- [EXTRACTED TEXT]
○ ○ ○ ○ ○

I was nine years old in 1949. That was the year my family moved from Chicago to Miami. They thought the warmer climate would be good for my father’s health but didn’t factor in the dampness. Dad had arthritis and the humid weather was torture for him.

To make matters even worse, work in Miami was seasonal and although he tried as hard as he could, it took a long time to find a steady job. Reality was far from the life they had pictured in a tropical paradise. Every day was a struggle and gradually they went through the small reserve that remained after all the moving expenses were paid.

Al had a sister living in the city of Miami who owned a three unit efficiency building. Each unit contained a living room combined with a kitchen and a bathroom. The kitchen space consisted of a sink and a refrigerator built under the drainboard with cabinets over the drainboard. This living room/kitchen was called a pullman kitchen. The living room had what is known as an Inadoor Bed. It was built into the wall and hidden by a closet door. At night you would open the door and pull the bed down since it was hinged to the wall. These units were furnished and meant to accommodate a single person or a couple, but certainly not four people

.

○ ○ ○ ○ ○

- [INFORMATION GIVEN]
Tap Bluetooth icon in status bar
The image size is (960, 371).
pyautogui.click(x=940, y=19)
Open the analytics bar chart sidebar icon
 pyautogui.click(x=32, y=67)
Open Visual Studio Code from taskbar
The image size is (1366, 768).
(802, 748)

○ ○ ○ ○ ○

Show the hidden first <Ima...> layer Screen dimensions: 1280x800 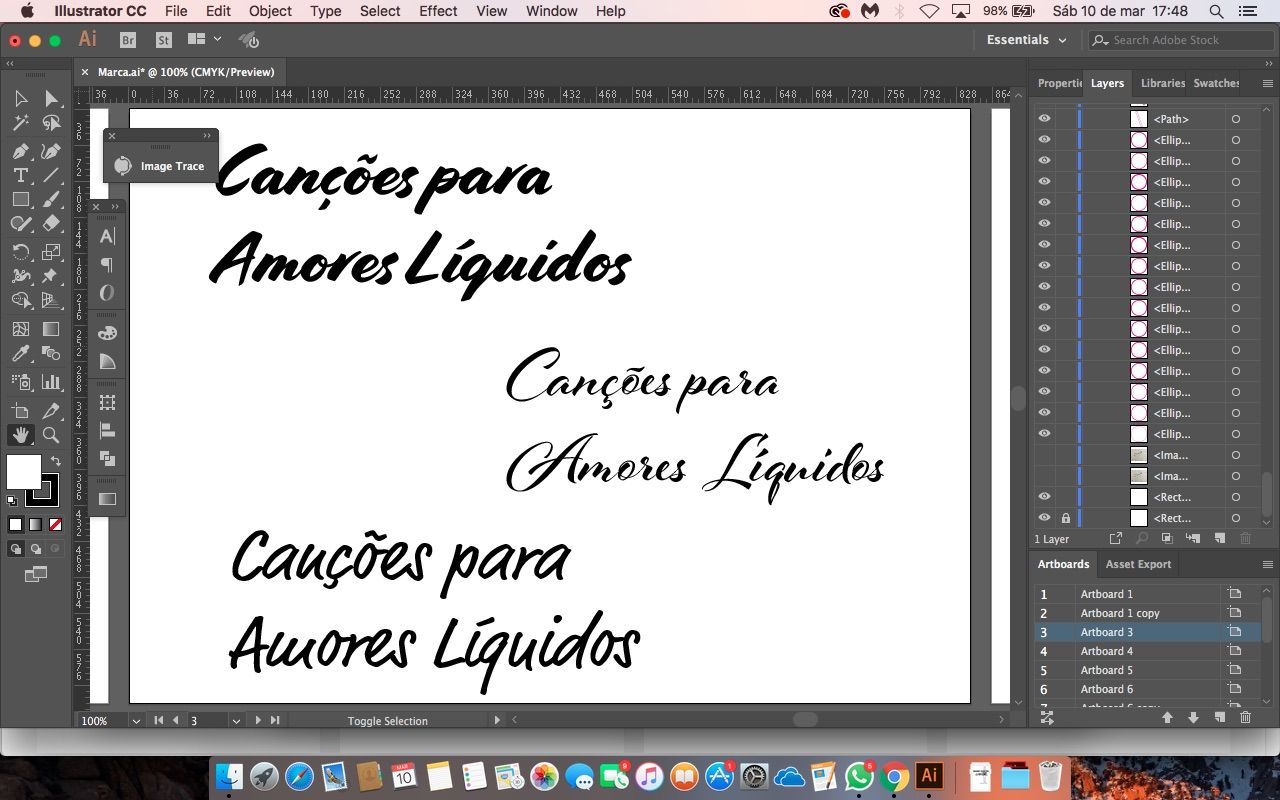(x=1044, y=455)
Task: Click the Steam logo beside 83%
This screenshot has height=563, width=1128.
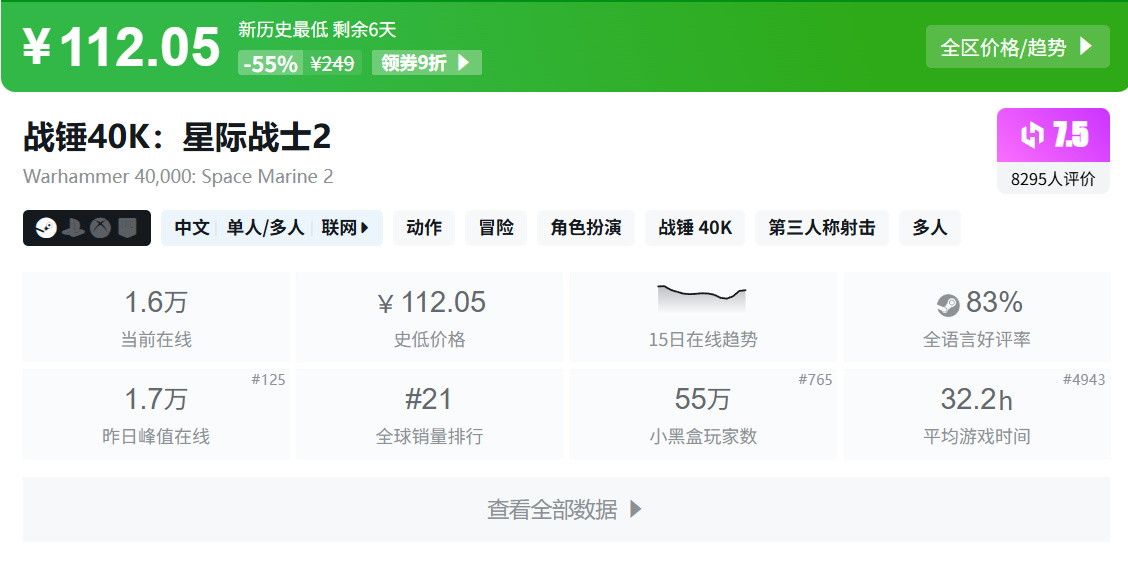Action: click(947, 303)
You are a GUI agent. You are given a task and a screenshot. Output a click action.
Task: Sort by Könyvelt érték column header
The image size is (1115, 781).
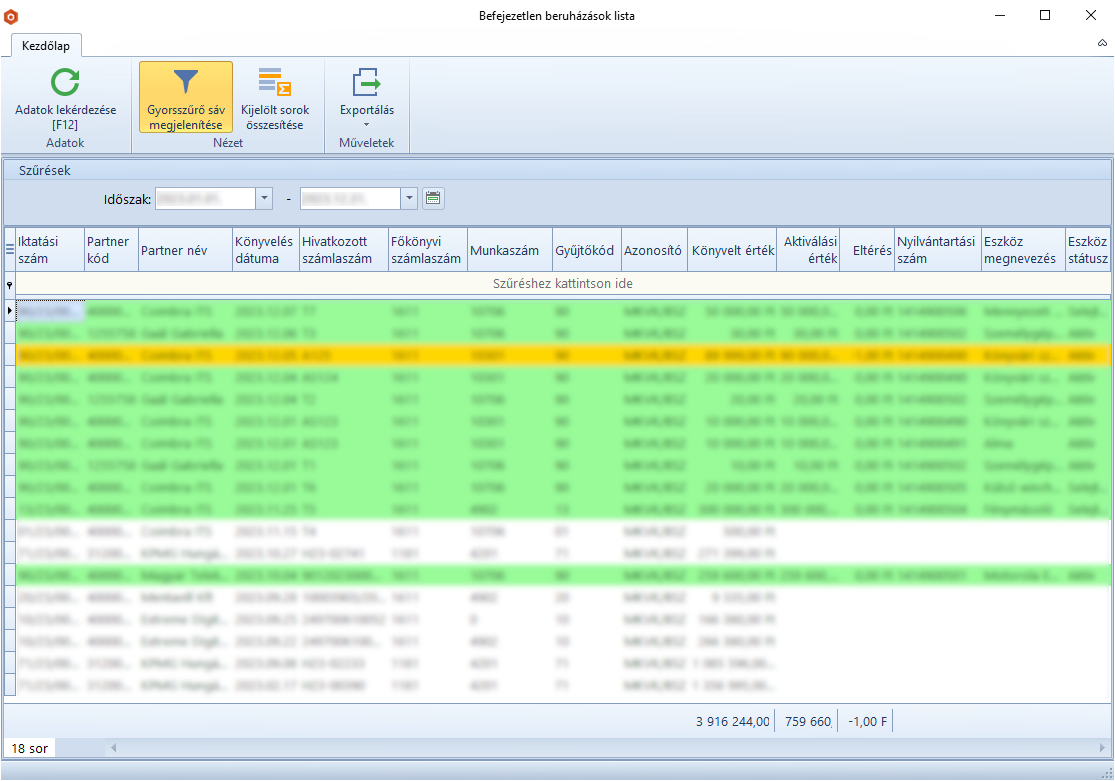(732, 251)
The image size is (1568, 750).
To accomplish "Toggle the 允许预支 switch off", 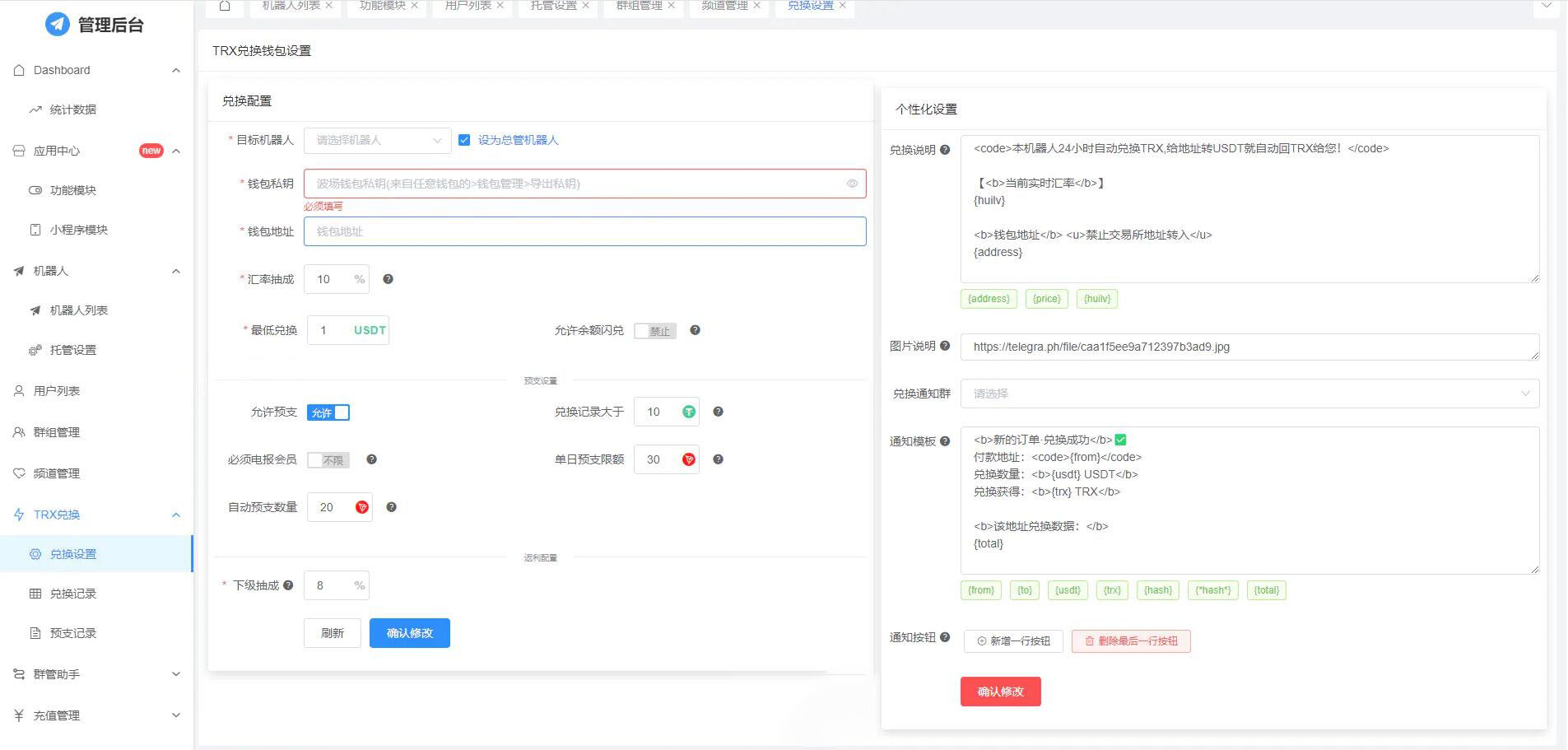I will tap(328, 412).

○ ○ ○ ○ ○

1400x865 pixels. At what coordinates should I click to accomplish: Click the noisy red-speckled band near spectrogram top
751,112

○ ○ ○ ○ ○

- [TO DO]
1. Reproduce the part of the passage about the family's move to Miami starting at "I was nine years" and ending at "expenses were paid.".
2. In the passage about the family's move to Miami, why did the family leave Chicago, and why did the new climate turn out to be hard on the father?
The lines above have no connection to the passage about the family's move to Miami.

- [RESPONSES TO THE TASKS]
1.
I was nine years old in 1949. That was the year my family moved from Chicago to Miami. They thought the warmer climate would be good for my father’s health but didn’t factor in the dampness. Dad had arthritis and the humid weather was torture for him.

To make matters even worse, work in Miami was seasonal and although he tried as hard as he could, it took a long time to find a steady job. Reality was far from the life they had pictured in a tropical paradise. Every day was a struggle and gradually they went through the small reserve that remained after all the moving expenses were paid.

2. The family moved because they thought the warmer climate would be good for the father's health. They did not factor in the dampness, and because he had arthritis, the humid weather was torture for him.